Assises: le corps de Claudia avait été retrouvé dans une valise

Le procès débutera ce lundi à la cour d’assises de Bruxelles (illustration).
Le procès débutera ce lundi à la cour d’assises de Bruxelles (illustration). - © Belga

Ce procès est en fait l'épilogue d'une disparition datant de juin 2009. Le corps de Claudia, une jeune Bruxelloise d'origine tchadienne, avait été retrouvé dans une valise dérivant sur l'Escaut, du côté de Valenciennes. Dans le box des accusés, on trouve son mari pakistanais et les deux frères de ce dernier.

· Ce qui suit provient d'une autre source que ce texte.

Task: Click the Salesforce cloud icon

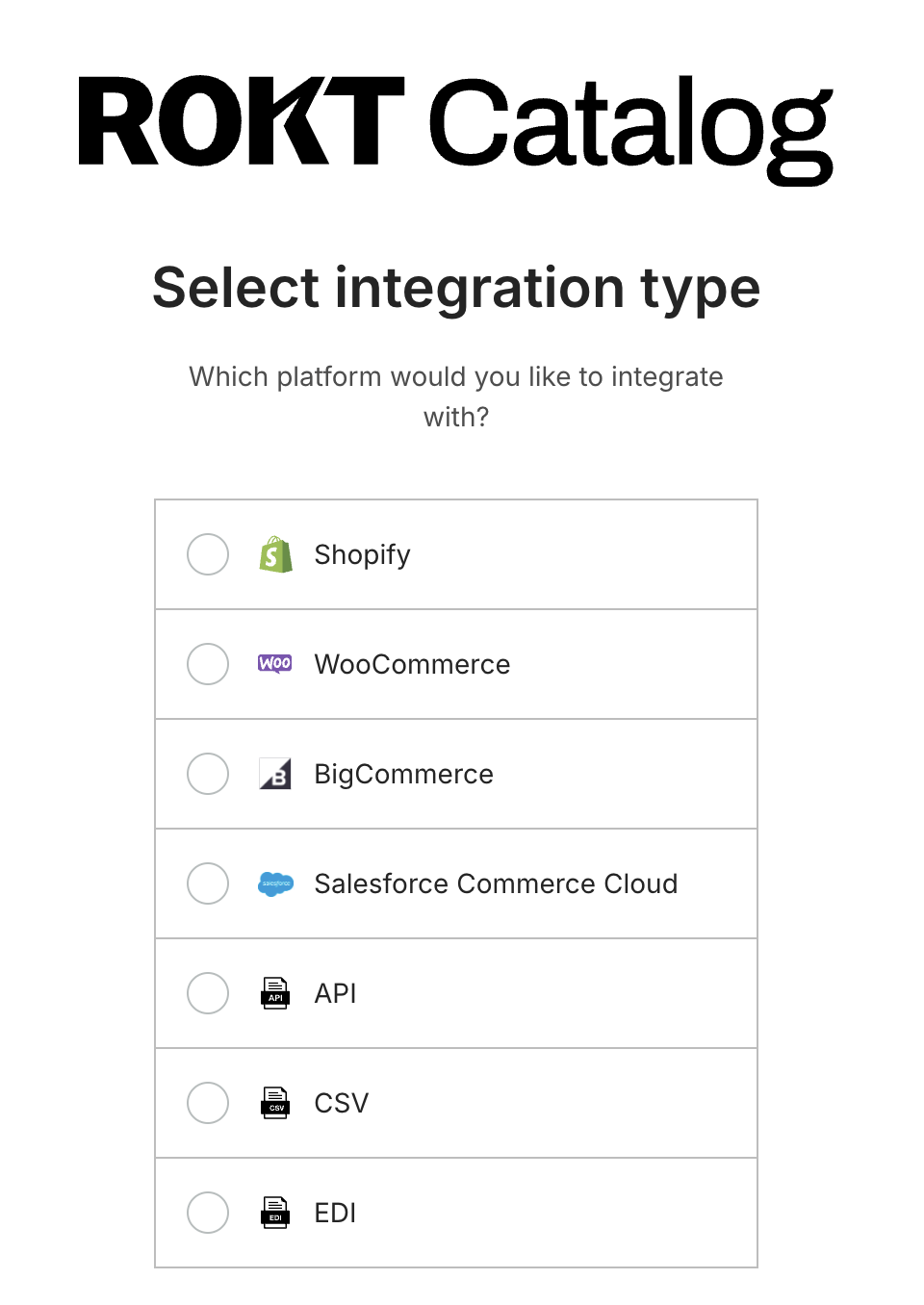Action: tap(275, 883)
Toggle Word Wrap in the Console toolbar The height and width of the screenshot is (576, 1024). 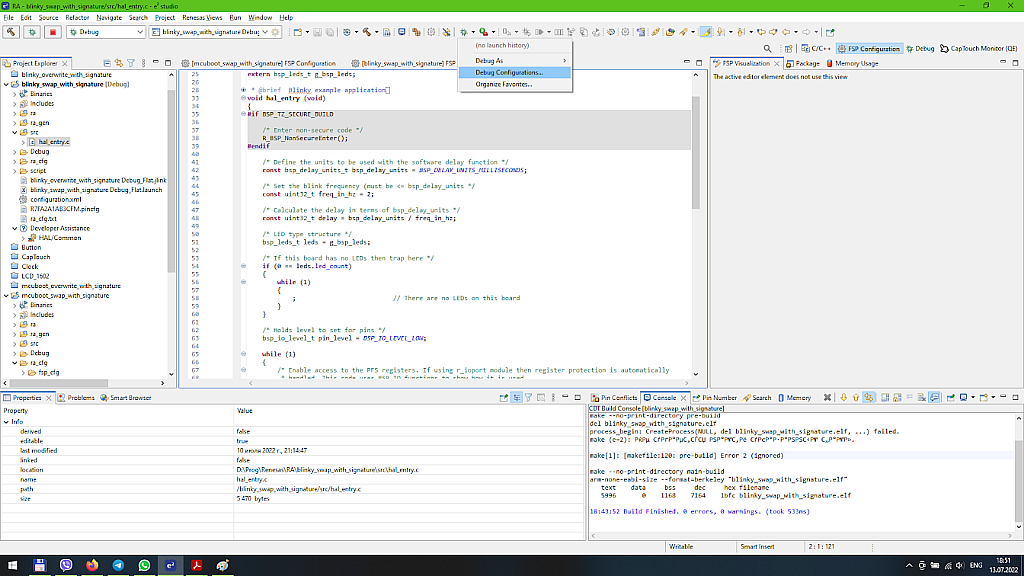coord(910,397)

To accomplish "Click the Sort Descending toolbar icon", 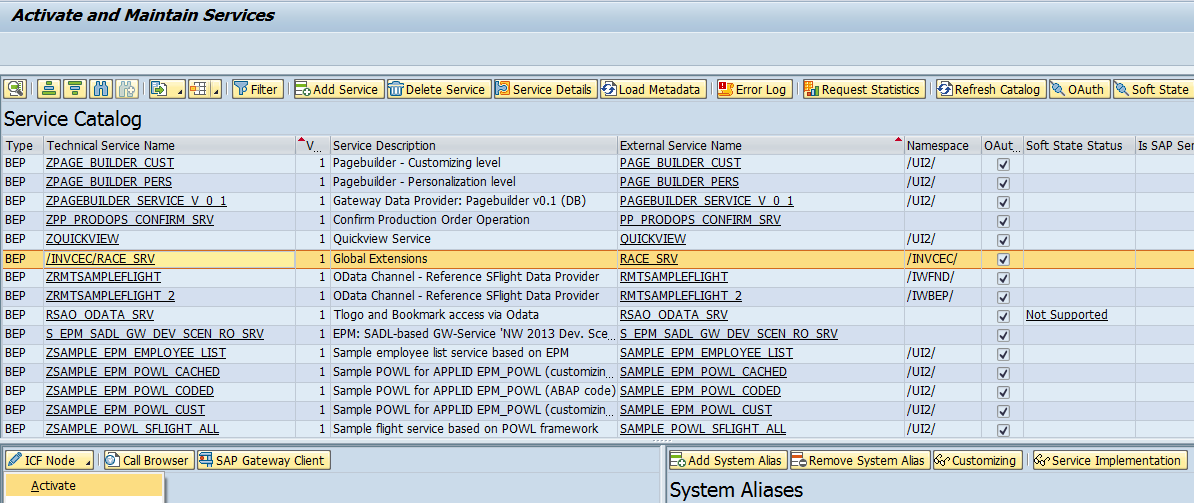I will pos(75,89).
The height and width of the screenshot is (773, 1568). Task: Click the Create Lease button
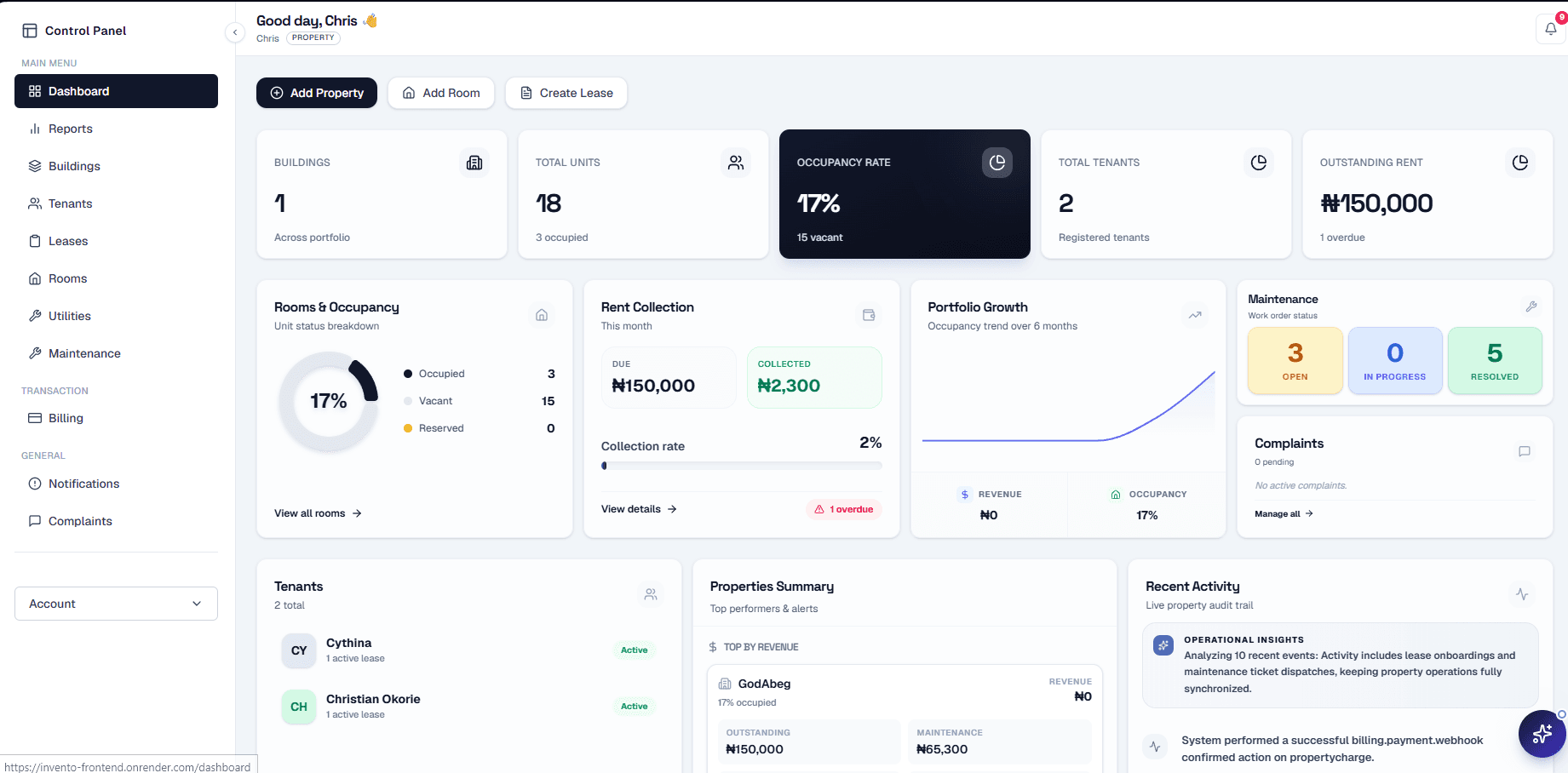[566, 93]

Cette jeune femme moderne de 32 ans avait épousé un Pakistanais. Un petit garçon était né de cette union. Mais Claudia se plaignait de violences conjugales. Elle aurait alors demandé le divorce, ce que son mari n'aurait pas supporté.

En juin 2009, il l'aurait tuée. Son corps ligoté sera retrouvé 15 jours plus tard, dans une valise à proximité de la frontière française. C'est l'enquête sur les conversations passées à partir de son GSM qui a permis de confondre le mari. Il avait envoyé aux proches de Claudia des SMS bourrés de fautes d'orthographe, après la disparition de la jeune femme.

Un homme pakistanais accusé du meurtre d'une jeune femme, avec la complicité de sa famille à lui… Voilà qui rappelle la mort de Sadia, une jeune femme de Charleroi, qui refusait un mariage arrangé. On avait alors parlé de crime d'honneur.

Dans le cas de Claudia, il est encore trop tôt pour parler de crime d'honneur. Le mari reconnait juste "avoir pété les plombs". Il aurait ensuite tenté de brouiller les pistes pour ne pas être accusé, avant d'avouer son geste quelques jours plus tard.

De toute façon, la notion de "crime d'honneur", faisant référence à des contraintes culturelles pour refuser aux femmes de vivre la vie qu'elles souhaitent, cette notion n'existe pas en droit belge. On peut juste évoquer la circonstance aggravante que constitue le sexe de la victime. Dans ce cas, une femme serait victime de violences parce qu'elle est une femme. Et cela, c'est évidemment intolérable. C'est d'ailleurs cette notion qui avait été retenue dans le cas de Sadia Sheikh, à Charleroi.